Outside the Newseum, the magnificent Tammy Haddad was surveying the snaking queue of people waiting to get into the party. It was the signature D.C. event on the eve of Barack Obama’s first inauguration, a lavish affair hosted by Arianna Huffington, and Haddad kept pulling worthies out of line, declaring her D.C. chosens in real time.
The Tamster is one of those people of whom it is often wondered: What exactly does she do? A former cable producer, in recent years she has blasted a place for herself in the city: a professional party host, event organizer, and full-service convener of the Washington A-list. She is impossible to miss, if not resist—six feet tall, with black hair bisected by a white streak. “Hi, doll!” she will boom, and, “You just have to meet the supertalented author. Come with me.” Next thing you know, you’re across the room, part of a scrum waiting to meet the supertalented author. As you wait, Tammy holds court, going on about how Austan Goolsbee, Obama’s economic adviser, is such a total sweetheart, and how you have to meet him, too, and how Arianna was just telling her something or other. (Some time after the Newseum event, Haddad would throw a party to celebrate Huffington’s book on America’s dying middle class, Third World America, with specially embroidered third world america pillows.) At another party of hers that I attended, Tammy rushed over to me and the guy I was talking to and announced: “ELIZABETH EDWARDS IS DYING! ELIZABETH EDWARDS IS DYING! I JUST GOT OFF THE PHONE WITH HER DAUGHTER!”
Haddad’s signature accoutrement is a little video camera she carries around, called the “Tam Cam.” She walks up to people she knows—and who, by extension, matter—and initiates little interviews, which she will often put online.
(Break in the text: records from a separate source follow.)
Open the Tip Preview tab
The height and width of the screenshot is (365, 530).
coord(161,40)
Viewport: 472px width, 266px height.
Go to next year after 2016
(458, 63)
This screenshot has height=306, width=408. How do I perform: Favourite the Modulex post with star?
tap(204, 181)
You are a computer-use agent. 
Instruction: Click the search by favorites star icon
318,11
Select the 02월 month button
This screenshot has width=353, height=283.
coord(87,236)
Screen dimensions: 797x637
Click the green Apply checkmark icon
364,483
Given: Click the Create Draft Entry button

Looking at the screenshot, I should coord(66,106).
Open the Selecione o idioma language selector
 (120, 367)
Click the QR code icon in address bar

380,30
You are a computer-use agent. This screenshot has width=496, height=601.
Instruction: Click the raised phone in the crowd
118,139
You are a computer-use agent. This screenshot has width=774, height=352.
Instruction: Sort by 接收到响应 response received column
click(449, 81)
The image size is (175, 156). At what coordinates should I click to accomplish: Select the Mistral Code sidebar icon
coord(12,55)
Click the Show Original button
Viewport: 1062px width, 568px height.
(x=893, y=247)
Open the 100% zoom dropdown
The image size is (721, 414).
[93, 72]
The interviews are generally quick and painless, if somewhat intrusive, “like a light enema,” in the words of one friend/victim. “My job is to be around the most successful people, the most up-and-coming people, and the people who have impact,” Tammy told me. This group has always existed in Washington, but now it is big enough to contain an entire subeconomy.
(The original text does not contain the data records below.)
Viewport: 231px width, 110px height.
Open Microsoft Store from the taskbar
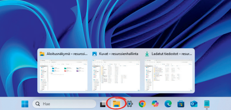click(x=181, y=104)
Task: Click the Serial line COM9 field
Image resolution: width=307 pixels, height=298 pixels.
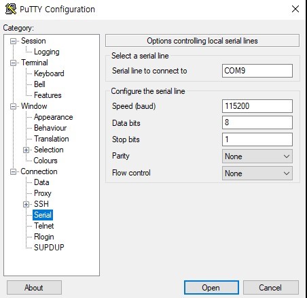Action: pos(257,71)
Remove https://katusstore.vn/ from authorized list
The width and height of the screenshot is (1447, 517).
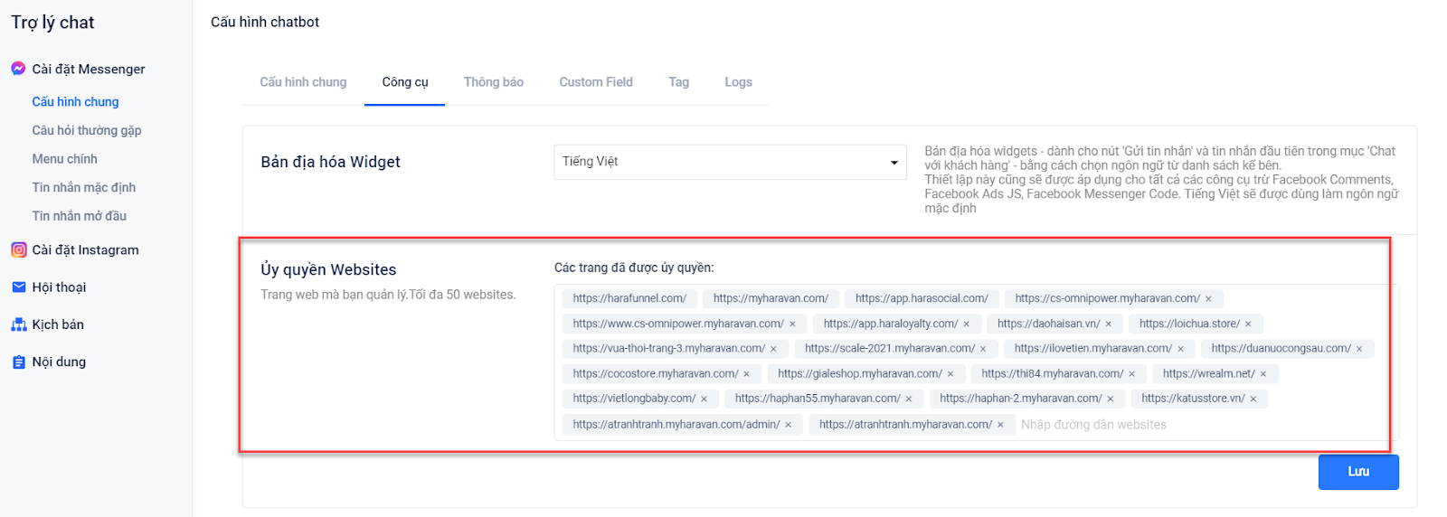coord(1253,400)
I first heard the term “Suck-up City” from a top Obama adviser during the 2008 campaign. Sucking up is as basic to Washington as humidity. It has never been easier for “strategists” and “consultants” and “agents” of all stripes to affix themselves like barnacles to the local money barge, sucking in green nutrients. In recent years, Washington has become a crucible of easy wealth, fame, forgiveness, and next acts. Punditry has replaced reporting as journalism’s highest calling, accompanied by a mad dash of “self-branding,” to borrow a term that has now fully infested the city. They gather, all the brands, at self-reverential festivals like the April White House Correspondents’ Association dinner, whose lineup of “pre-parties” and “after-parties” now approaches two dozen—because a single banquet cannot properly celebrate the full achievements of the People Who Run Your Country. Apart from the Tam Cam, Haddad is best known for the A-list brunch she throws on the day of the dinner. She is a human ladle in the local self-celebration buffet.
The Obama followers were determined to resist the seductions of Suck-up City. They offered themselves as incorruptible canaries who would fly above the filthy flattery mines of D.C. They would stay humble and focused on their work. The president and his people declared themselves consistently above the “insider Washington” game.
But “insider Washington” is much more pervasive than it used to be. The elite dinner-party salons of Georgetown used to include a revolving class of a few hundred power brokers, wealthy socialites, and current and former members of Congress, the Cabinet, and White House staff, along with a smattering of ambassadors and big-shot journalists. Today’s insider Washington has become a sprawling “conversation” in which tens of thousands partake by tweet, blog, or whatever. Standards of local “celebrity” have dropped through the floor. And while the capital used to be a transient culture, almost no one leaves here anymore. Better to stay and monetize an identity in the humming self-perpetuation machine. Washington may not serve the country well, but it works splendidly for Washington itself. And no one illustrates that better than Haddad, who has deftly ensconced herself into an Obama World that once vowed to avoid precisely her ilk of D.C. socialite.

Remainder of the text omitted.